# Twitter on Tivo



## okonski_uk (Dec 28, 2000)

Isn't it just awful?

All that screen space wasted with massive banners and white background - to what ends? I've got a much better app on my phone that makes me view a fair number of the feeds available to me, rather than the 2 (or 3) the TV can show me.

It makes you wonder why you have a 'dedicated' 10Mb connection as at this rate, I'll not be using much of it (or indeed any) until/unless we get apps that actually better what is available elsewhere.


----------



## cwaring (Feb 12, 2002)

For me, the Apps aren't what Tivo is about and will probably get minimal, if any, use. Now that "Millionaire" games's another matter


----------



## mikerr (Jun 2, 2005)

The twitter app seems more like a version 0.1 proof of concept - you can post a tweet, and it shows the timeline - but no features to make you return to it.

It's also inconsitent with the rest of the tivo GUI 
- it's the only place on the tivo where you enter text by using the number keys (took a while to work that out!)
Everything else uses the ouji board for text entry.

Give me a devkit - I'll write a better one


----------



## big_dirk (Feb 17, 2006)

okonski_uk said:


> Isn't it just awful?


yes, yes it is 

I was hoping for integration with the TV so I could get tweets mentioning me to appear on the screen while watching etc....

It was pretty cool to show off I was tweeting from my new TiVo though


----------



## Digital Fanatic (Feb 16, 2011)

big_dirk said:


> yes, yes it is
> 
> *
> I was hoping for integration with the TV so I could get tweets mentioning me to appear on the screen while watching e*....
> ...


Totally agree

That's already been fed back


----------



## Buzby (Feb 21, 2011)

That would be nice. I somehow also thought there would be a browser app so this 10Mb connection could be used for a quick check of webmail or a maybe browse when tireing of TV. or perhaps to follow up a URL provided by a broadcaster. 

This seemed a minimum for such a 'commected' device - hopefully things will open up during the year!


----------



## Digital Fanatic (Feb 16, 2011)

Buzby said:


> That would be nice. I somehow also thought there would be a browser app so this 10Mb connection could be used for a quick check of webmail or a maybe browse when tireing of TV. or perhaps to follow up a URL provided by a broadcaster.
> 
> This seemed a minimum for such a 'commected' device - hopefully things will open up during the year!

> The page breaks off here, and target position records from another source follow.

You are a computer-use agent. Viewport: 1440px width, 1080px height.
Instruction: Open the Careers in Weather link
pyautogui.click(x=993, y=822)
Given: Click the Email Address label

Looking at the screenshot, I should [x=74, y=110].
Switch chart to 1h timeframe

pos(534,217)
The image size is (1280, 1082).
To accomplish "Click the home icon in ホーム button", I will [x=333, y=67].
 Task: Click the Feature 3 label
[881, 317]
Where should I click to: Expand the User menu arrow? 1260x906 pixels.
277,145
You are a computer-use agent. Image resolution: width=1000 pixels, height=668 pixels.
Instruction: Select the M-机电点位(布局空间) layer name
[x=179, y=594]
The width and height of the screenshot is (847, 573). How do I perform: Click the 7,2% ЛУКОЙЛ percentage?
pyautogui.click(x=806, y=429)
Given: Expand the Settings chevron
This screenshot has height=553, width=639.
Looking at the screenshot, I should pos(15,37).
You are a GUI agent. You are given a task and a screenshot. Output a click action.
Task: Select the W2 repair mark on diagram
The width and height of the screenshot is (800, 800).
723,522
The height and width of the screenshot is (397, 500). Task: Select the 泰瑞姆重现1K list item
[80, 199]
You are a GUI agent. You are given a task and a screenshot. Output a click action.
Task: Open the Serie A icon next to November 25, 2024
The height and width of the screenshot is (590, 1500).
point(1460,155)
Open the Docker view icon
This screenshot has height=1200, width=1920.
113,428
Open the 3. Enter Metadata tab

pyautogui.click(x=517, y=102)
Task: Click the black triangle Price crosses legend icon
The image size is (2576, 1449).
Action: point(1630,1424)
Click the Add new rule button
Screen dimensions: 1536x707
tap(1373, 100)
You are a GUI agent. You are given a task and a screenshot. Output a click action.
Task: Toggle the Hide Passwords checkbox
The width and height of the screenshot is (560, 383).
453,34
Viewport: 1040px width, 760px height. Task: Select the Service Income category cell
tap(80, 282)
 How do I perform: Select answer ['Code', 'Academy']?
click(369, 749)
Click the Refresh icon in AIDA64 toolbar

VM don't want to go the "web browser" route, that's what your VM broadband is for. This is a web connected stb that allows access to apps


----------



## Karnak (Jan 13, 2003)

Mr Fanatic; don't suppose that you have anything you could share on the type of apps we might expect in time? I've heard eBay and so forth but just wondering what else....


----------



## Faz (May 2, 2004)

I'm still stuck at the login screen! 

Can anyone advise how to enter capitals here?

Cheers!!


----------



## jonphil (Aug 7, 2002)

Just discovered that if you sign into mytivoapps with another virgin e-mail account you can setup another twitter account, great for if more than one person in the house uses twitter.
do agree a small popup over the screen would be good, same goes for weather information.
Needs to not distract too much from the program being watched.


----------



## Digital Fanatic (Feb 16, 2011)

Karnak said:


> Mr Fanatic; don't suppose that you have anything you could share on the type of apps we might expect in time? I've heard eBay and so forth but just wondering what else....


can't talk specifics at the moment, but VM are talking to everyone!


----------



## big_dirk (Feb 17, 2006)

Digital Fanatic said:


> can't talk specifics at the moment, but VM are talking to everyone!


interesting idea as it could potentially be advantageous for all 3 parties, the end user, VM and the app "vendor" - love it


----------



## VirginMediaPhil (Nov 27, 2009)

Digital Fanatic said:


> VM don't want to go the "web browser" route, that's what your VM broadband is for. This is a web connected stb that allows access to apps


What an incredibly stupid policy. Sure it might be hard, but when you can't browse the web on a web connected device, that is just plain daft.


----------



## Karnak (Jan 13, 2003)

In a rare disagreement with Google, I don't think a web browser on a TV is going to give a decent user experience any time soon. 

I feel the effort that would be involved from VM/TiVo to try and develop a credible one would be a waste and am glad that they have made this decision.


----------



## warrenrb (Jul 21, 2002)

I have to say, I don't think a browser on TV is a good experience. There are so many devices like laptops, tablets and smartphones which are better for living room browsing, I think this is a case of 'just because you can, doesn't mean you should'.

I got Twitter and Facebook on the last xbox dashboard update, and they are a complete waste of time and effort. I can't imagine anyone using them on a regular basis. I think the same goes for these kind of apps on TiVo.

YouTube makes sense, as it's video. Ebay could kind of make sense, if it was based around notifications/alerts while you are watching TV. But general browsing I don't think makes any sense at all. IMHO, of course.


----------



## TCM2007 (Dec 25, 2006)

All these apps-on Tv systems are clearly designed by and for batchelors who live alone.

In any kind of shared TV, communal viewing environment they are a complete fail, with the sole exception of YouTube/Netflix etc which are just a video source.

Still will be in half of all new TVs by 2013 apparently.


----------